Socio società di persone (SNC/SAS)
Se il socio della società semplice è una società di persone, la quota imponibile del dividendo segue un criterio percentuale: il 58,14% del dividendo concorre alla tassazione in capo alla società di persone socia.
Esempio pratico
Dividendo 1.000 € → imponibile 581,4 € in capo alla società di persone socia (che poi lo imputerà ai propri soci secondo le sue regole).
Socio società di capitali (SRL/SPA)
Se il socio è una società di capitali, si applica la logica della parziale esclusione: solo il 5% del dividendo concorre alla base imponibile IRES, mentre il 95% resta escluso.
Esempio pratico
Dividendo 1.000 € → imponibile IRES 50 € in capo alla SRL socia.
Socio ente non commerciale
Nel caso di ente non commerciale (ad esempio, nelle ipotesi trattate dalle fonti), il dividendo può risultare integralmente imponibile al 100% secondo le istruzioni dichiarative richiamate. Sarà poi l’Ente Non Commerciale che provvede a tassare quel reddito nella propria dichiarazione dei redditi (Modello Redditi Enti Non Commerciali). Il dividendo confluisce nel “reddito complessivo” dell’ente e viene tassato con l’aliquota IRES (attualmente al 24%), come reddito di capitale.

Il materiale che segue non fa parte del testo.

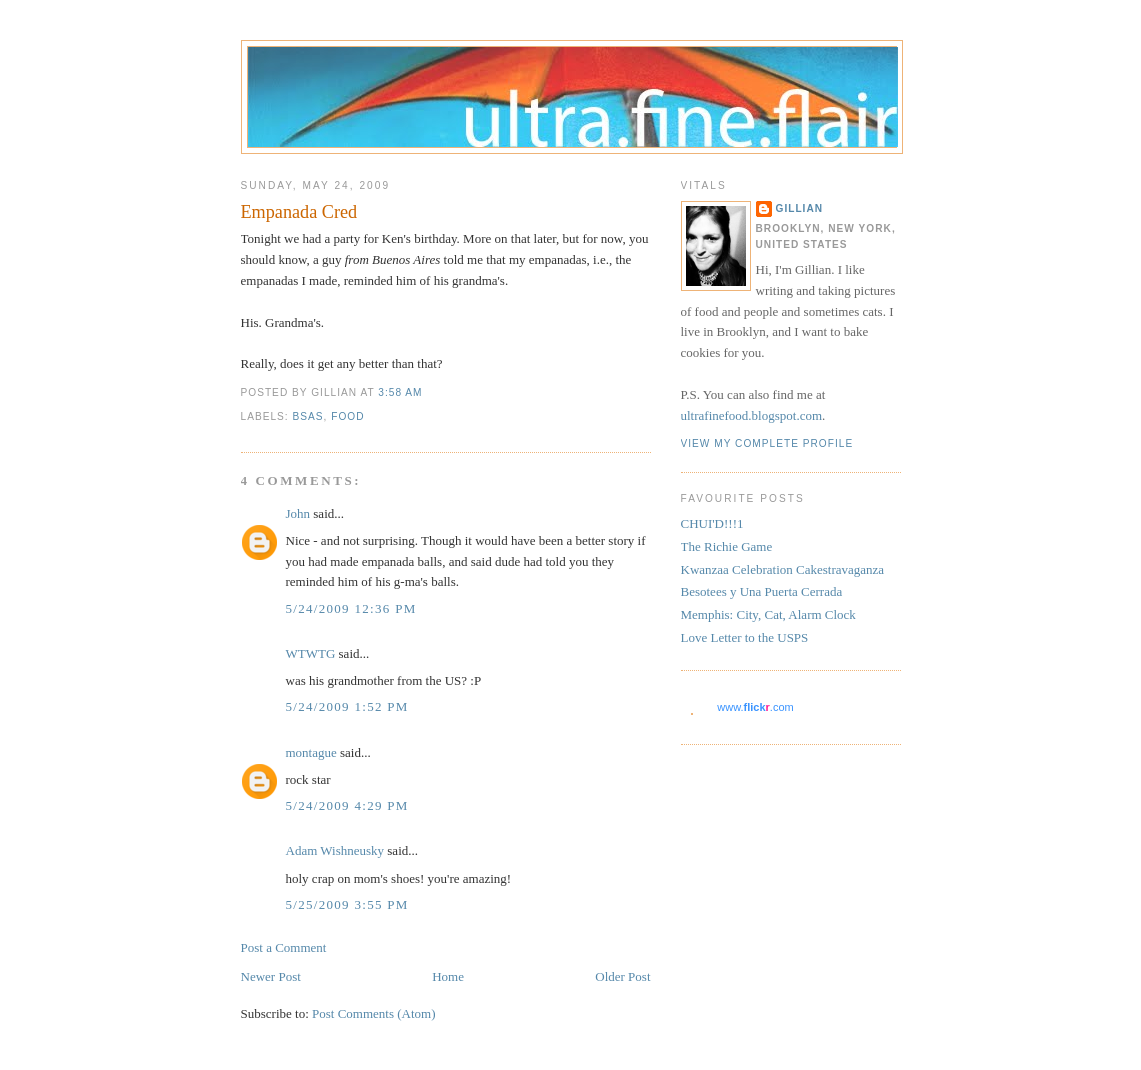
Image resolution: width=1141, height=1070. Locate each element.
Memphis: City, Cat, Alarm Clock (768, 614)
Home (448, 976)
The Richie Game (727, 546)
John (298, 513)
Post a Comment (284, 947)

Quando la società semplice è la forma societaria migliore
La società semplice esprime il suo massimo potenziale in contesti patrimoniali, non operativi. È una struttura particolarmente indicata quando l’obiettivo principale non è svolgere attività d’impresa, ma gestire, organizzare e pianificare beni nel medio-lungo periodo.
In particolare, la società semplice risulta spesso la scelta più adatta nei seguenti casi:
- Gestione di patrimoni immobiliari, soprattutto destinati alla locazione o alla conservazione nel tempo, quando non vi è attività commerciale in senso proprio.
- Detenzione di partecipazioni finanziarie o societarie, in assenza di un’attività abituale di trading, come strumento di accentramento e razionalizzazione degli investimenti.
- Pianificazione familiare e successoria, per mantenere unitario il patrimonio, disciplinare i rapporti tra soci e ridurre il rischio di conflitti futuri.
- Separazione tra patrimonio e operatività, affiancando la società semplice a strutture operative (ad esempio società commerciali), senza sovrapporre ruoli e rischi.
- Situazioni stabili e orientate al lungo periodo, con soci definiti e obiettivi patrimoniali chiari.
In sintesi, la società semplice è spesso la forma migliore quando:
- non si svolge attività commerciale;
- il patrimonio è prevalentemente immobiliare o finanziario;
- la priorità è la pianificazione e non l’operatività quotidiana;
- si desidera conoscere in anticipo l’impatto fiscale.
La sua efficacia dipende sempre dalla coerenza tra struttura, patrimonio e obiettivi: è uno strumento semplice solo in apparenza, che funziona davvero quando è inserito in una strategia ben progettata.
Esempi pratici per stimare la tassazione in anticipo
Per capire davvero come funziona la tassazione della società semplice, è utile ragionare per scenari complessivi.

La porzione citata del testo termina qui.